When a heart attack occurs, prompt evaluation is essential. This process includes: an EKG (which measures the electrical activity of the heart with certain definite patterns indicating the source of injury) blood tests like CPK and troponin (which measure heart muscle enzymes released into the bloodstream following heart damage) as well as echocardiography and advanced imaging techniques (which are used to identify abnormal wall motion or injury to the heart muscle).

Heart attack victims need a number of medicines, each with a specific purpose. Platelet drugs, like aspirin and Plavix (or Effient), are given to interrupt further clotting of the blood by platelets. Heparin and similar drugs are used to prevent clotting of the blood by different mechanisms. Nitroglycerin is administered to dilate the vessel involved and allow more flow. Beta-blocker drugs are given to improve the efficiency of the heartbeat and lower the risk of possibly fatal arrhythmias. Finally, clot-busting drugs may be given to actually melt away a clot within a vessel.

Ideally, the preferred way to open the occluded vessel is mechanically. The patient is taken emergently to the heart catheterization laboratory. A very small incision is made in the groin and small catheters are threaded into the coronary arteries. Using dye and x-ray, the blockage is identified almost immediately. Subsequently, a small wire is passed across the obstruction downstream. A hollow catheter with a balloon at its tip is passed over the wire to the site of the stenosis. By inflating the balloon, the obstruction is relieved and blood flow restored. Usually, within minutes the results are dra¬matic with improvement in symptoms and the patients’ vital signs. In most cases performed today, a stent is inflated on the tip of the balloon across the blockage. It serves as a permanent metal scaffold that prevents collapse of the vessel.

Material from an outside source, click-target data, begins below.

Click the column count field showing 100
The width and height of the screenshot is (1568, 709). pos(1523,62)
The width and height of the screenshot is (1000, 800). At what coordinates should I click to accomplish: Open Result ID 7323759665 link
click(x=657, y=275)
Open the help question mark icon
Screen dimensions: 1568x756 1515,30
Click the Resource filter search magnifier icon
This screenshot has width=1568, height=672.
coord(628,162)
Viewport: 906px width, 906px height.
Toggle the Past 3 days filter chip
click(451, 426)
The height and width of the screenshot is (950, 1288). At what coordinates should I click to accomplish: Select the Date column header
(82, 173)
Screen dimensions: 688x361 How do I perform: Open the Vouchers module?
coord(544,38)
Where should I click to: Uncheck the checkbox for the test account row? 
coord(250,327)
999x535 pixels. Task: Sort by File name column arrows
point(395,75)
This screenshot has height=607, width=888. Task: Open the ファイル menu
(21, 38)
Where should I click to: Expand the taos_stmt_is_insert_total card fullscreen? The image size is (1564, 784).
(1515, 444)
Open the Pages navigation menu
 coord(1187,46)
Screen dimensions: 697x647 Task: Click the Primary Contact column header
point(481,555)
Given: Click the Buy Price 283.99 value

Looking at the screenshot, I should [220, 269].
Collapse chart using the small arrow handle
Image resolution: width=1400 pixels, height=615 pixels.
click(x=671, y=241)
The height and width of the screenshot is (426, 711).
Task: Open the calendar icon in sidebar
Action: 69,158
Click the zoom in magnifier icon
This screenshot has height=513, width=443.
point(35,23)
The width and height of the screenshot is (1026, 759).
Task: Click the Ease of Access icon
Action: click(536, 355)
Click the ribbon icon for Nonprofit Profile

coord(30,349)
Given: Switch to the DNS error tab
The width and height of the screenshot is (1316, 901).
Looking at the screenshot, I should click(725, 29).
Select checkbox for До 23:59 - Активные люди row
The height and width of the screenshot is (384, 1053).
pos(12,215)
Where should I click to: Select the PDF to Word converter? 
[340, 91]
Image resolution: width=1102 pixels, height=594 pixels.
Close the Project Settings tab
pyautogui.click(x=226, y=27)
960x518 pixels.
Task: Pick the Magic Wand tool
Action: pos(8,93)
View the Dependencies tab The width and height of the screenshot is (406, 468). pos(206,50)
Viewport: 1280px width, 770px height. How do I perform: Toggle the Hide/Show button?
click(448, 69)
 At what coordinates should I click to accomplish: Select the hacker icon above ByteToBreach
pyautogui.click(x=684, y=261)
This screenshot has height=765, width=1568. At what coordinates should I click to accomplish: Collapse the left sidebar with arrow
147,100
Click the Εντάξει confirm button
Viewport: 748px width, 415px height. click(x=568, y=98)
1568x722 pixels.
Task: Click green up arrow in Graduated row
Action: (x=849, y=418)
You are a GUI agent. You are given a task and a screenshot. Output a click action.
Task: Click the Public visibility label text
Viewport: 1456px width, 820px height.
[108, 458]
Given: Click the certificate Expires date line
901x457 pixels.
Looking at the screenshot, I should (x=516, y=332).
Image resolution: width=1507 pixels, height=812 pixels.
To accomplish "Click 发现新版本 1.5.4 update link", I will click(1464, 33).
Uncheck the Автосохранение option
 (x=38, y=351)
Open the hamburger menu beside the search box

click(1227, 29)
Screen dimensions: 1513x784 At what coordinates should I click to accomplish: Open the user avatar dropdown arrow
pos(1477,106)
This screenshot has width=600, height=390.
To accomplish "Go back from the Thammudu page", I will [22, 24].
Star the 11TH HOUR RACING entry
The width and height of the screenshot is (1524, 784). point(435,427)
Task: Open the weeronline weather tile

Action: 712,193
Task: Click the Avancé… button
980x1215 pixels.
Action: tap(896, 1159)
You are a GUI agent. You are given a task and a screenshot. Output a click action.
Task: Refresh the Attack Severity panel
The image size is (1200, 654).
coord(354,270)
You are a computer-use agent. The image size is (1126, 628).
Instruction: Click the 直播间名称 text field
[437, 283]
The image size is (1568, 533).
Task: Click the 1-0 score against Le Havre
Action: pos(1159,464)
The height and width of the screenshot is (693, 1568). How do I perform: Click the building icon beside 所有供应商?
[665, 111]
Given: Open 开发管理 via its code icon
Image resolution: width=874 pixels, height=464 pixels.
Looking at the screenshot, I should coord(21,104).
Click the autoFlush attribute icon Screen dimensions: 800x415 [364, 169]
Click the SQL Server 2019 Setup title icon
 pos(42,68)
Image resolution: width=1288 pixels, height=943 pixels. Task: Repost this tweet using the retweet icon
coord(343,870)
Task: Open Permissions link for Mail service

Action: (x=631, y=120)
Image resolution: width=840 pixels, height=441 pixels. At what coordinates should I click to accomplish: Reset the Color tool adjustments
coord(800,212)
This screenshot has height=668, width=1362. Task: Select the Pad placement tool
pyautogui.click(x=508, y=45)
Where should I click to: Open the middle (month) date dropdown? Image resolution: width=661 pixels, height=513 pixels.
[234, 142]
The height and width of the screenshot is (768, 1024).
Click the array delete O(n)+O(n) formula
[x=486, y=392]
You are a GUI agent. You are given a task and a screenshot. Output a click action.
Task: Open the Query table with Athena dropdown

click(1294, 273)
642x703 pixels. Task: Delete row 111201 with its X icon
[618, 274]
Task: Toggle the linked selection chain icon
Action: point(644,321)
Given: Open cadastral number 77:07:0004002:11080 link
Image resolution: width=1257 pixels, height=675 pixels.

Following a heart attack, the extent of injury to the heart is assessed. Depending on the degree of damage and the patients’ pump function, decisions are made regarding medications, devices, and rehabilitation. Depression is quite common and needs to be addressed. Many of the medications above become a permanent part of the patient’s medication list. In addition, other drugs such as ACE inhibitors and cholesterol lowering drugs are given to alter the plaques within the vessel, thereby lowering the risk of future heart attacks. Smoking cessation, weight loss, exercise, and changes in diet are main¬stays of treatment as well. Unfortunately, an individual who has suffered a heart attack is at risk for future events. Close monitoring of risk factors and periodic evaluation for development of further plaques is vital to prevention. There is much cause for optimism given the decline in death rates following myocardial infarctions for those patients who reach the hospital.